Problem to work on
From start to end of the material below, restate each line exactly.

The records
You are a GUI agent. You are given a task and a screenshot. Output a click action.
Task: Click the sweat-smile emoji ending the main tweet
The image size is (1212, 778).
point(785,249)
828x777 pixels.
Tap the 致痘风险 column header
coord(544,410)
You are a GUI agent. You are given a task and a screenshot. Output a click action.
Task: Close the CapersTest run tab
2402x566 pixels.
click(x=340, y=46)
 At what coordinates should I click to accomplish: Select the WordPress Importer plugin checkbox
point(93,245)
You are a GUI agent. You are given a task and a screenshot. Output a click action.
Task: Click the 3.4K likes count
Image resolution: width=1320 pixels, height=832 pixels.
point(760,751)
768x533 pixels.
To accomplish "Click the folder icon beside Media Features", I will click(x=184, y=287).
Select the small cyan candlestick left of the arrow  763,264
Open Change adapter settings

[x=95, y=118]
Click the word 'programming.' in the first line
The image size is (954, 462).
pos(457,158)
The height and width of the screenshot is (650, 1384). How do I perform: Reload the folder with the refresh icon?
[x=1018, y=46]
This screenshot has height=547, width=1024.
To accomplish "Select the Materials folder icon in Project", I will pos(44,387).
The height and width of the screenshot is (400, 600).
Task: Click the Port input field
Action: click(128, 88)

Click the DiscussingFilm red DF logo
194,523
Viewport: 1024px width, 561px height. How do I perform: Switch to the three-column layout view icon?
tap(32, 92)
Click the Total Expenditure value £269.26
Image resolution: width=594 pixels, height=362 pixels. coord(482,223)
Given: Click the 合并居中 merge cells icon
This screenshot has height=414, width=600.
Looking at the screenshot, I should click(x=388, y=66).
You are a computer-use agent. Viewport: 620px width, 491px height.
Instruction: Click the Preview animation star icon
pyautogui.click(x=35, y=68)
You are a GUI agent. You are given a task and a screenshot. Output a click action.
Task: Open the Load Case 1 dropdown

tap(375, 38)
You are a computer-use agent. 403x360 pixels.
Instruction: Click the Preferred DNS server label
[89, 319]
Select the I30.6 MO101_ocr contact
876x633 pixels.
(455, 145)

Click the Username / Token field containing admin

Completed exercise
You are a GUI agent. You are given a task and a screenshot. Output a click action.
Task: Click the sweat-smile emoji ending the main tweet
The image size is (1212, 778).
point(785,249)
828x777 pixels.
Tap the 致痘风险 column header
coord(544,410)
You are a GUI agent. You are given a task and a screenshot. Output a click action.
Task: Close the CapersTest run tab
2402x566 pixels.
click(x=340, y=46)
 At what coordinates should I click to accomplish: Select the WordPress Importer plugin checkbox
point(93,245)
You are a GUI agent. You are given a task and a screenshot. Output a click action.
Task: Click the 3.4K likes count
Image resolution: width=1320 pixels, height=832 pixels.
point(760,751)
768x533 pixels.
To accomplish "Click the folder icon beside Media Features", I will click(x=184, y=287).
Select the small cyan candlestick left of the arrow  763,264
Open Change adapter settings

[x=95, y=118]
Click the word 'programming.' in the first line
The image size is (954, 462).
pos(457,158)
The height and width of the screenshot is (650, 1384). How do I perform: Reload the folder with the refresh icon?
[x=1018, y=46]
This screenshot has height=547, width=1024.
To accomplish "Select the Materials folder icon in Project", I will pos(44,387).
The height and width of the screenshot is (400, 600).
Task: Click the Port input field
Action: click(128, 88)

Click the DiscussingFilm red DF logo
194,523
Viewport: 1024px width, 561px height. How do I perform: Switch to the three-column layout view icon?
tap(32, 92)
Click the Total Expenditure value £269.26
Image resolution: width=594 pixels, height=362 pixels. coord(482,223)
Given: Click the 合并居中 merge cells icon
This screenshot has height=414, width=600.
Looking at the screenshot, I should click(x=388, y=66).
You are a computer-use agent. Viewport: 620px width, 491px height.
Instruction: Click the Preview animation star icon
pyautogui.click(x=35, y=68)
You are a GUI agent. You are given a task and a screenshot. Output a click action.
Task: Open the Load Case 1 dropdown

tap(375, 38)
You are a computer-use agent. 403x360 pixels.
Instruction: Click the Preferred DNS server label
[89, 319]
Select the I30.6 MO101_ocr contact
876x633 pixels.
(455, 145)

Click the Username / Token field containing admin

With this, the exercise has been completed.